It was 80/20, but the sentiment holds.

------
marcosdumay
As every discussion about bullshit jobs or frontend frameworks, or hardware
abstraction VMs (recently, WASM) will easily show, we are swimming in
accidental complexity. And even when it's not obvious, every general advance
on science or technology is fundamentally the removal of some complexity that
everybody just adapted to like if it was essential.

So, no, it doesn't have to live somewhere. It can be created and destroyed,
this happens every day. Probably some of it can not be destroyed, but nobody
knows what part so any article about it will be useless.

------
slx26
I don't disagree with the message, but I'm kinda ambivalent about putting the
focus on it like that.

> We try to get rid of the complexity, control it, and seek simplicity.

Well, not really enough.

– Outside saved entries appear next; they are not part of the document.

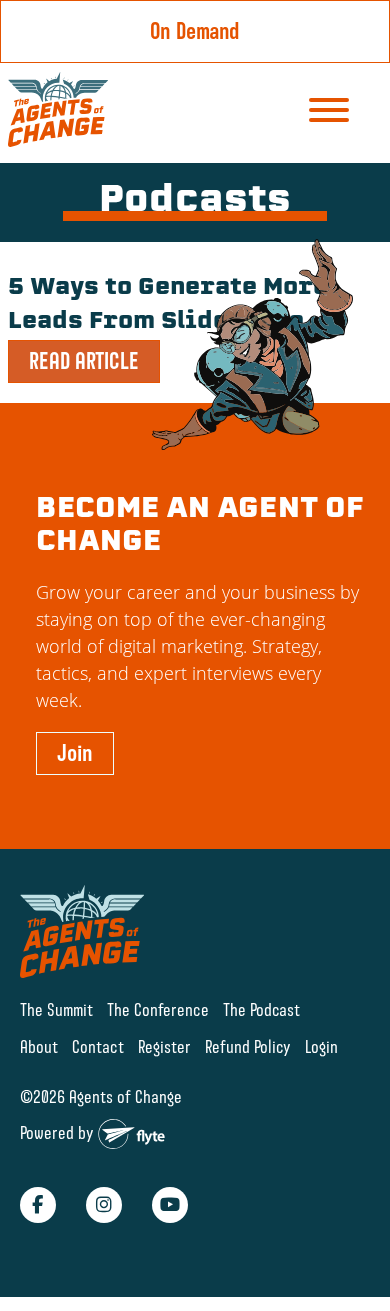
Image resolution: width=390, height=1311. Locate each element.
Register (164, 1046)
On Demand (195, 31)
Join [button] (75, 753)
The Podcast (261, 1009)
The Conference (158, 1009)
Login (321, 1046)
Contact (98, 1046)
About (39, 1046)
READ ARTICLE (84, 361)
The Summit (56, 1009)
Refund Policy (248, 1046)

Complexity is a beast that takes many years to
understand, and that's when you are really trying. Many devs don't. And
companies even less. So while it's true some complexity is unavoidable, I
think we still have a long way to go in being aware of it first. We write
software once, and that's not a proper strategy to manage complexity. Anyone
who has looked into computers from top to bottom knows we have tons of
problems with complexity that we really haven't solved properly, and that
bleed into day to day development in the ugliest ways.

My particular take when I don't have the massive amount of time required to
properly deal with complexity is write something like this: "hey, this is very
complex. please don't touch it. if you have to, we have this much headroom. if
you need to go beyond that, please rewrite this entirely / find a better way.
if the code doesn't bite you immediately I will".

------
3pt14159
I completely agree, and even commented the same essential idea a couple years
ago here:

[https://news.ycombinator.com/item?id=18774619](https://news.ycombinator.com/item?id=18774619)

One of my highest upvoted comments with 161 upvotes.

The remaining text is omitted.